Lex teaches Deep learning at MIT and also focuses on human to robot interaction. While his interviews are fascinating and entertaining, his latest video is from a drive he took with Comma.ai founder George Hotz.
Throughout the 17 minute video, Lex questions George on Comma’s functionality, what works well, what doesn’t, which provides insight into where the platform is currently at.
Comma.ai uses computer vision to understand the environment around it, however, the solution is sold as an aftermarket add-on to existing vehicles. Commai.ai’s approach to autonomous driving uses driver monitoring to track the alertness of the driver, which enables hands-free driving.
As an increasing number of autonomous driving solutions move to offer hands-free driving, by implementing driver monitoring, it does put pressure on Tesla to offer the same, particularly if they want FSD and Autopilot to be considered the best in everyway.
Currently, Tesla’s requires the driver to feed pressure into the wheel registering the driver is there, paying attention through a torque sensor. Reminders to provide this data point to the car, occur every 30-40 seconds.
Currently GM’s SuperCruise offer’s hands-free driving, as will Ford’s upcoming tech in the Mach-E with Active Drive Assist. With Comma.ai also in the race, I feel we’re pretty close to Tesla needing to respond to this. While Elon may be keen to leapfrog the need to pay attention at all, it seems promises we’d see Level 5 by the end of 2020 are far from reality.

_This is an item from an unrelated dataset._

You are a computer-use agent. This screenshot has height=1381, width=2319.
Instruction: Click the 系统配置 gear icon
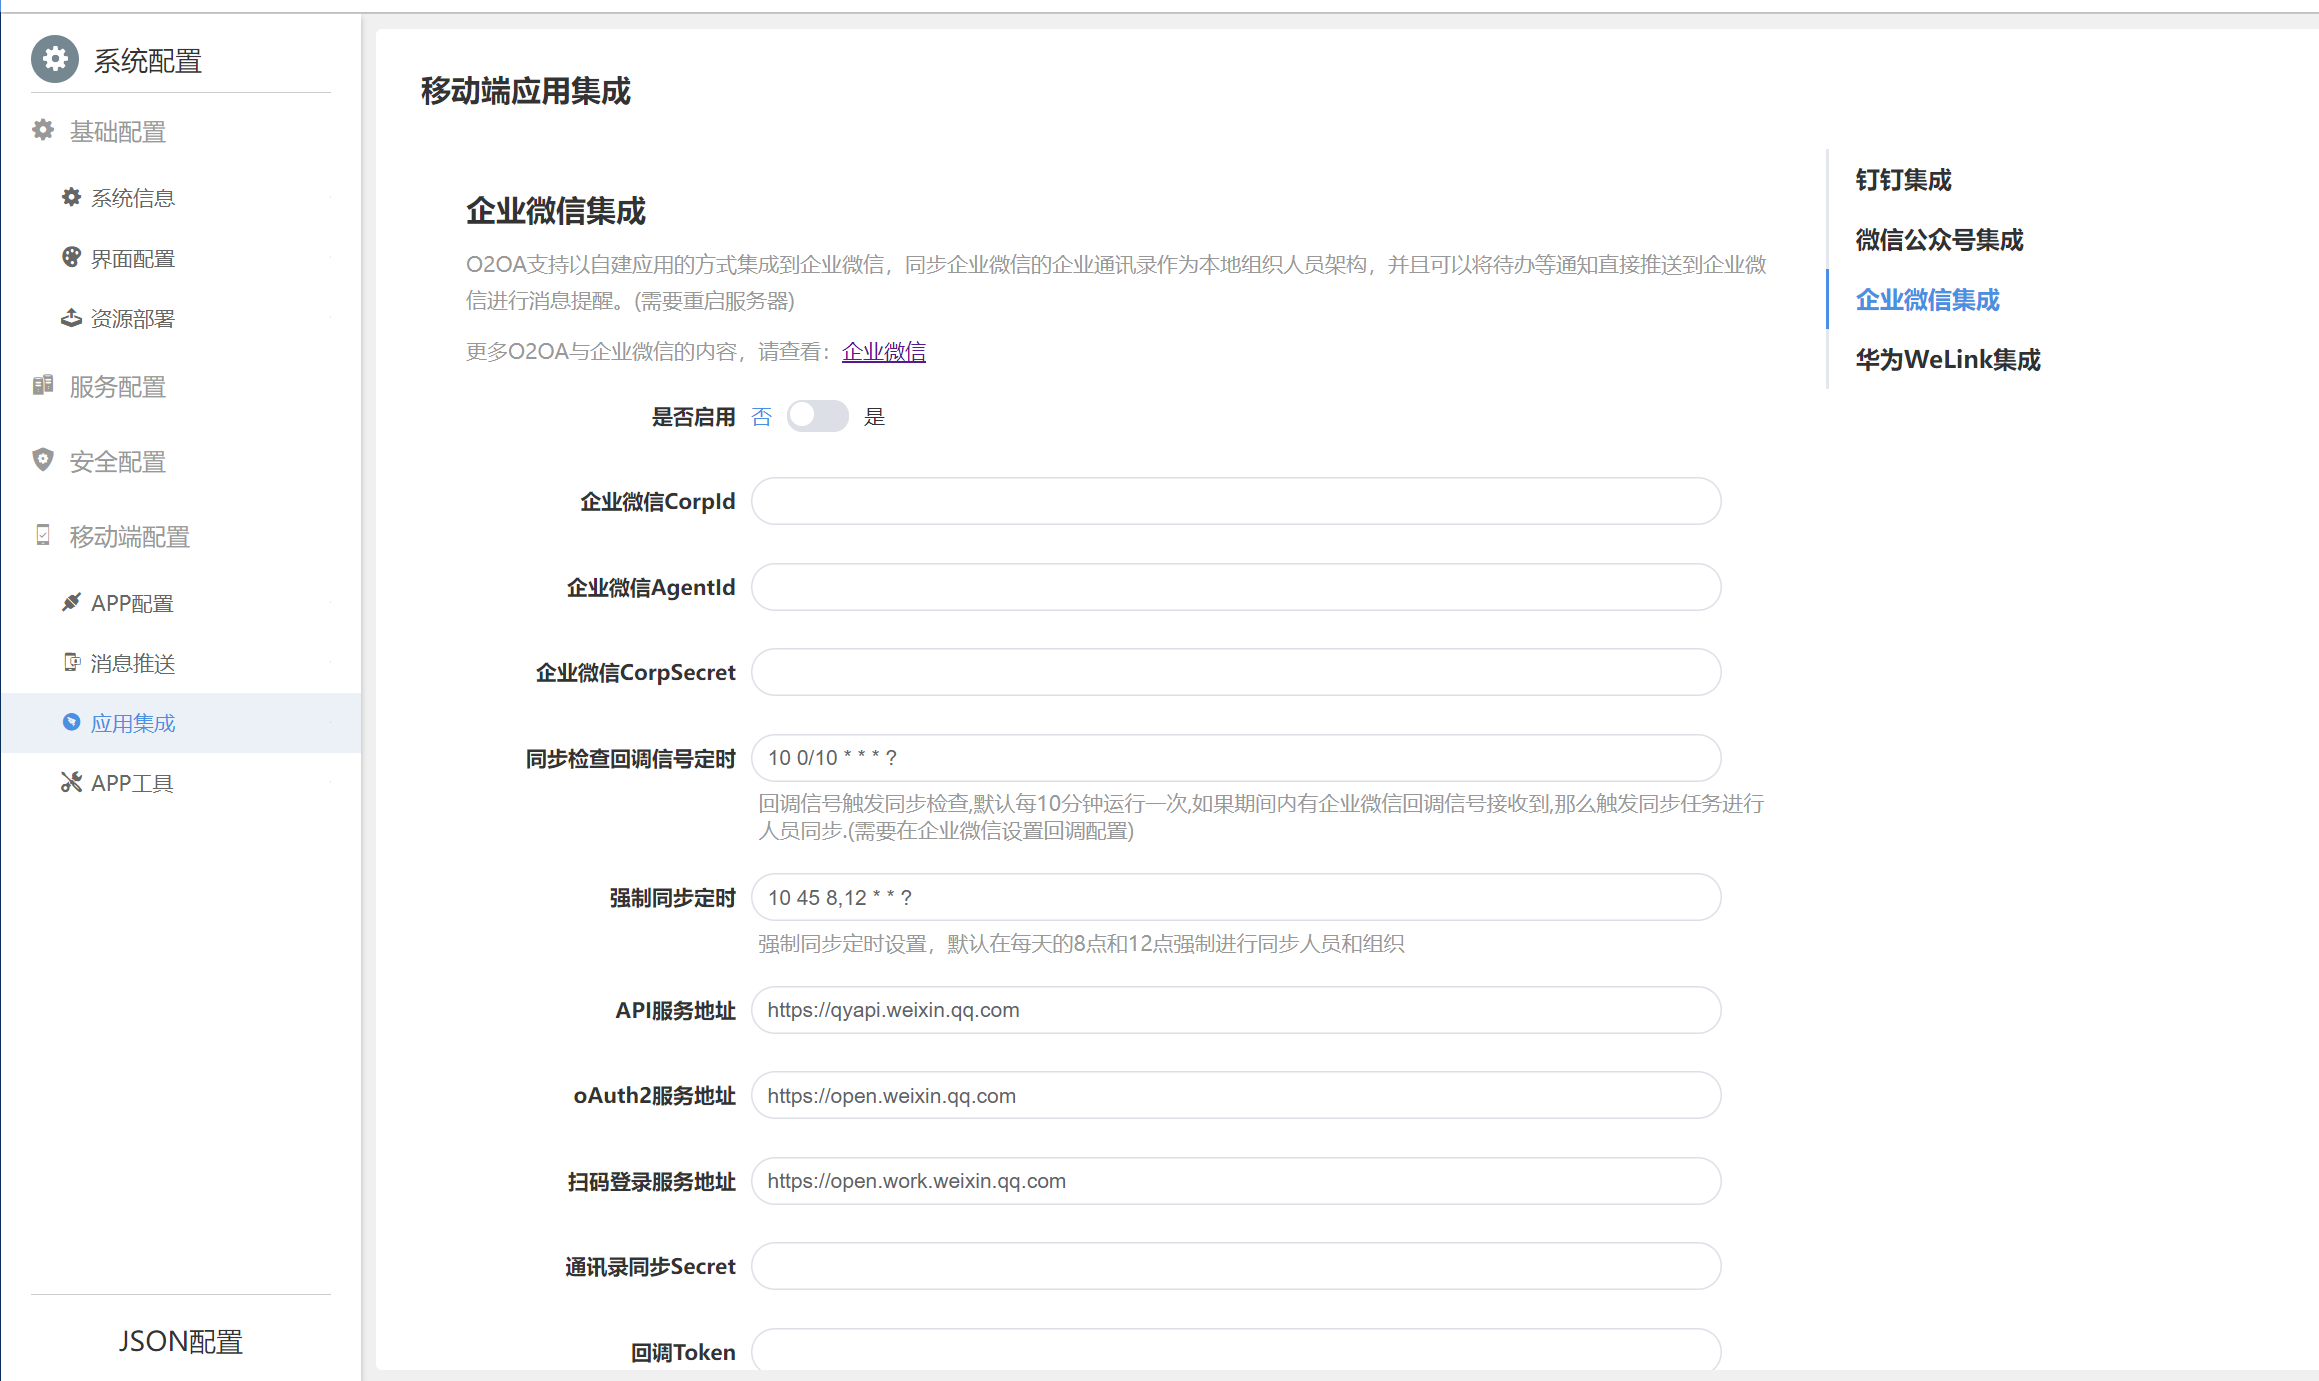(x=55, y=60)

One example is when Hotz details his favourite feature – long trips. He explains that you just sit there and watch, with the technology currently at a point where a drive from San Diego to LA (around a 2-hour drive) can occur almost without intervention.
Some other attributes of the Comma.ai solution is that it doesn’t require lane markings to work. In fact, it can even perform lane changes, on sections of roads without lane lines.
We do see Hotz needing to disengage to take a highway exit ramp, so that’s certainly one area where Tesla seems far more competent. Comma.ai also is yet to understand traffic lights and stop signs, while Tesla’s have been capable of that for months now.
After the drive, Fridman takes a tour of the Comma headquarters in San Diego. During the tour, the pair review analytics on large displays in the office. An important metric is that Open Pilot has now accumulated more than 30 million miles of data. This data feeds the AI models that enable the car to navigate. Essentially the more data you have, the better the autonomous driving solution becomes.
As Hotz showcases the user data, the camera pans to a display showing reports on usage in the past 30 days. Naturally the US ranks highest, followed by Korea, Canada, Taiwan, China and then Australia, with 42 users in the past month, having driven 3,893 routes during that time.
Diving deeper into the data, it seems those who have Comma.ai installed, they engage it for half of the miles (or km) they drive, or in time portions, around 30% of the time. This suggests users are find pretty good benefit from what’s on offer today (lane centering etc), but there’s some way to go before it reaches a level 3 system.
Now for the video, watch and enjoy.
Consumer Reports recently released a report into Active Driving Assistance Systems and ranked Comma.ai first, ahead of GM SuperCruise, followed by Tesla Autopilot.